# Wire Size for battery power



## russfox (Apr 11, 2008)

Hi all,
What is the recommended wire size to use from the battery to QSI board?
Thanks,
Russ


----------



## Greg Elmassian (Jan 3, 2008)

Russ, it would really depend on the loco, and the length of the wires. Try to keep it as large as possible if you will be pulling heavy loads or the length is long. 

Use 16 gauge as a goal, my suggestion. 

Regards, Greg


----------



## russfox (Apr 11, 2008)

Hi Greg,
I'm running Aristo Dash-9s and SD-45s.

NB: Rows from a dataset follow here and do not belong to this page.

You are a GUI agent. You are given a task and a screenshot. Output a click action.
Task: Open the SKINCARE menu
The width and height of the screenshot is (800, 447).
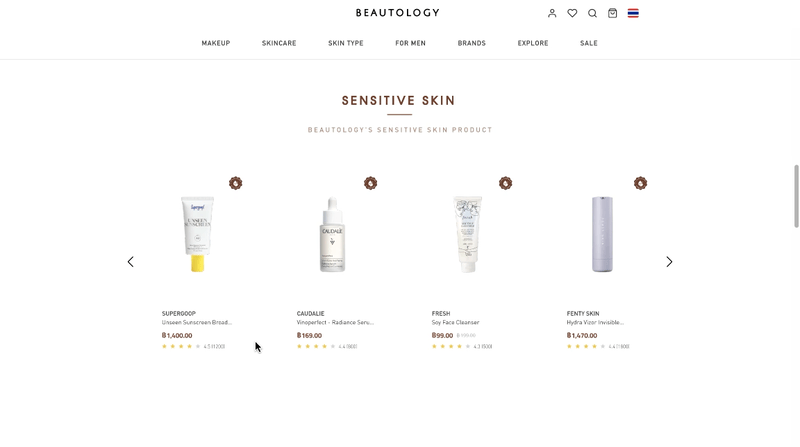coord(279,43)
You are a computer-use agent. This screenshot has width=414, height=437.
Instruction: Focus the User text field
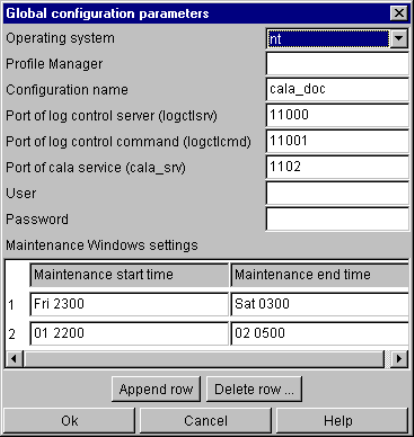(x=337, y=193)
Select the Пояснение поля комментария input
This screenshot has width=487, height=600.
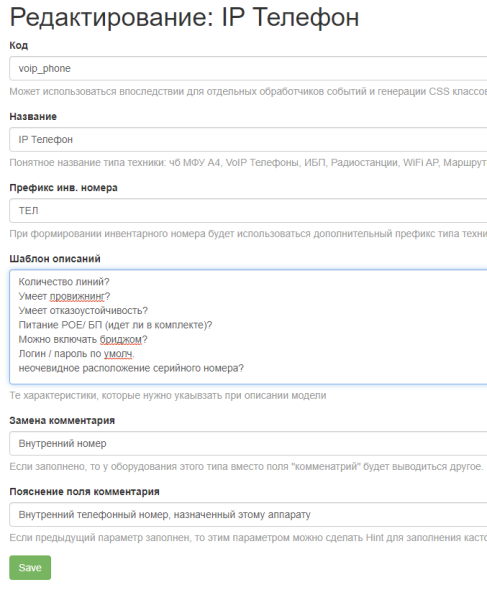pos(248,515)
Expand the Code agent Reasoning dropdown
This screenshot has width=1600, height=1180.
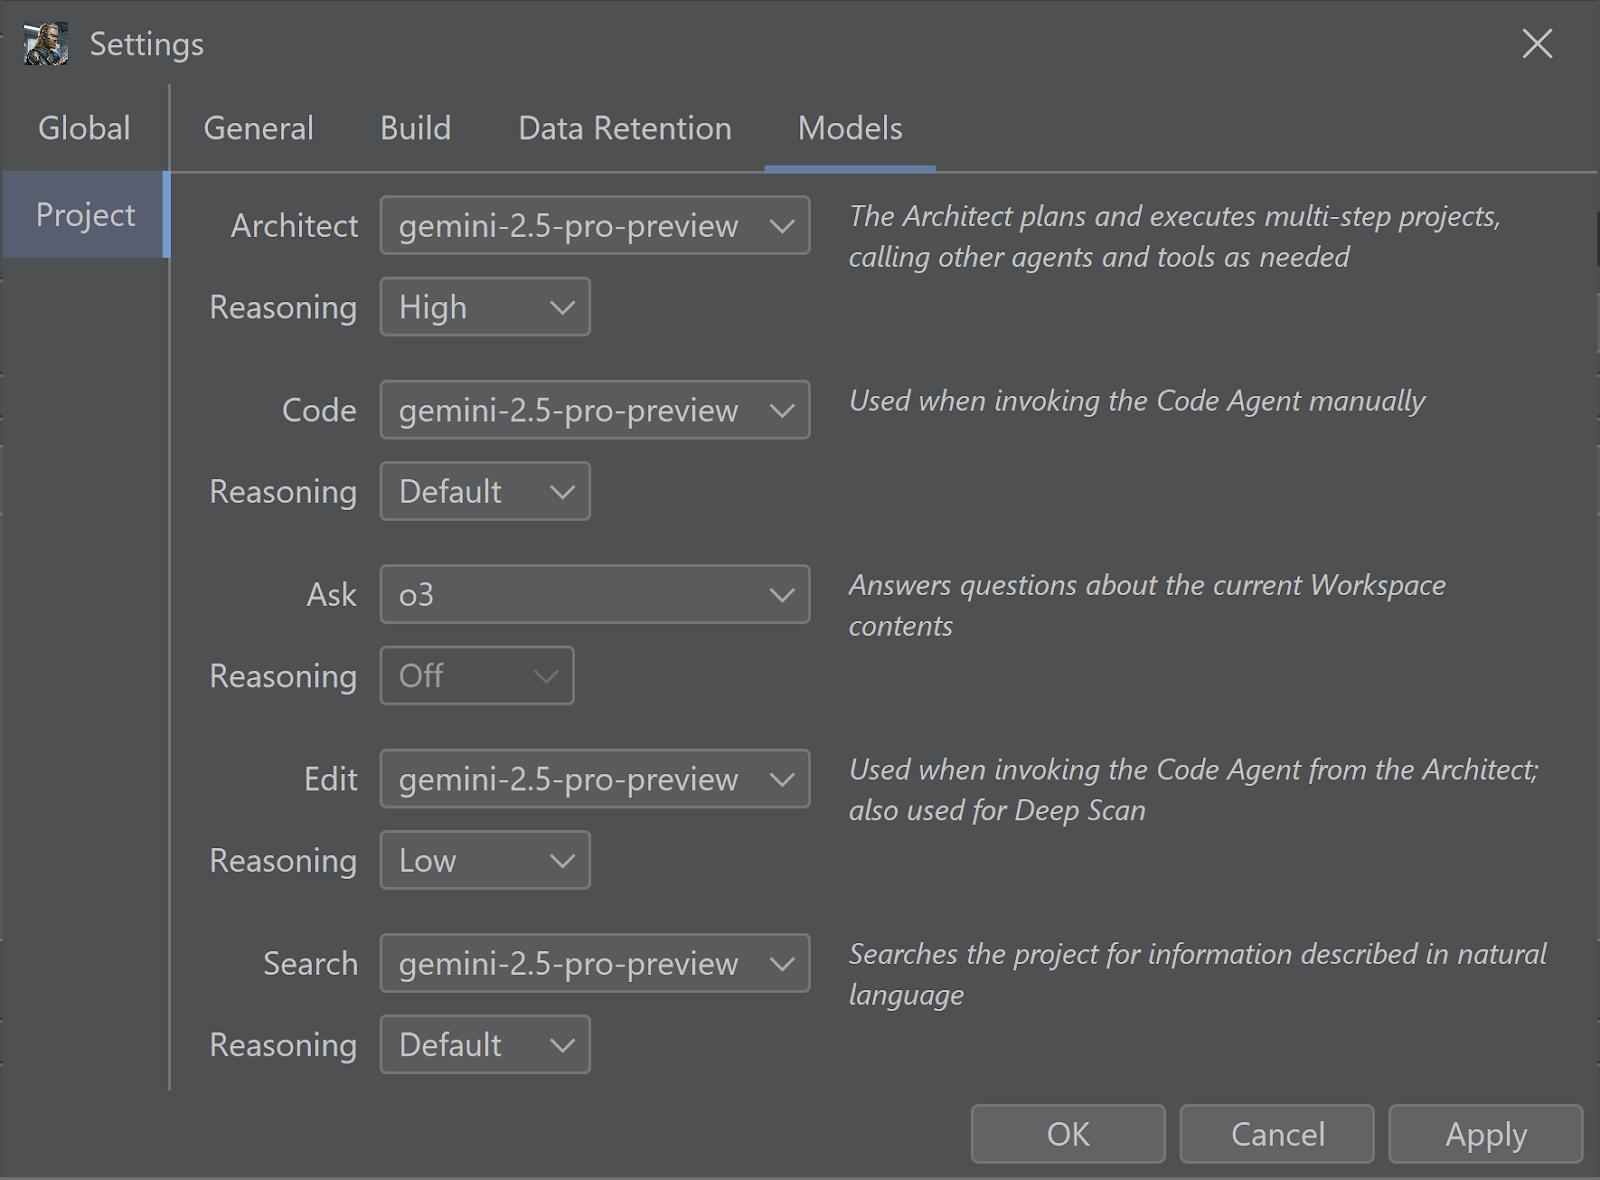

I want to run around 50 car trains using 16.8 volt batteries.
Thanks,
Russ


----------



## Del Tapparo (Jan 4, 2008)

Heavier gauge is always better, but 22 or 20 ga. works just fine for me (short trains, narrow gauge). Since you will be pulling some amps with your diesels and long trains ... bigger (smaller gauge number) wouldn't hurt.


----------



## Greg Elmassian (Jan 3, 2008)

Yep, you have the capacity to pull a lot of amps, especially since your voltage is lower. (for same power to motor, lower voltage will draw more amps). 

For the same power, 12 volts would draw TWICE the amps of 24 volts. Wire size is really determined by amps. Motors are very low resistance, so the resistance of the wire feeding it DOES matter and does enter the "equation". 

You did not mention the length of the wires... are the batteries on board, or in a trail car? 

I will now change my recommendation to 14 gauge wire. (and if the wires are long, like several feet, use 12 gauge) 

Using too light a gauge of wire will result in wasting energy in the wires and shorter run times.. 

Remember everyone who is reading this, there are these special conditions, long trains, big locos, low voltage.... 

Regards, Greg


----------



## russfox (Apr 11, 2008)

Hi all,
I plan on having the battery onboard and using 16.8 NiMH. http://www.batteryspace.com/customizenimhbatterypack168v42ah55wh.aspx

This is why I had the question about volts and amps yesterday.

Do you think 16.8 volts is too low? I'm very interested in what people suggest. I haven't bought any batteries yet but plan to do it very soon (just a few to try out).
I was considering the battery in the link above.

The main locomotives that I want to run are as follows:
(Most routes will have grades between 0 to 1/2 %) There will be 1 or 2 routes that will have 1 to 2% grades but train length will be shorter or addition locomotives added.
Freight car lengths around (50) 15” in length cars. 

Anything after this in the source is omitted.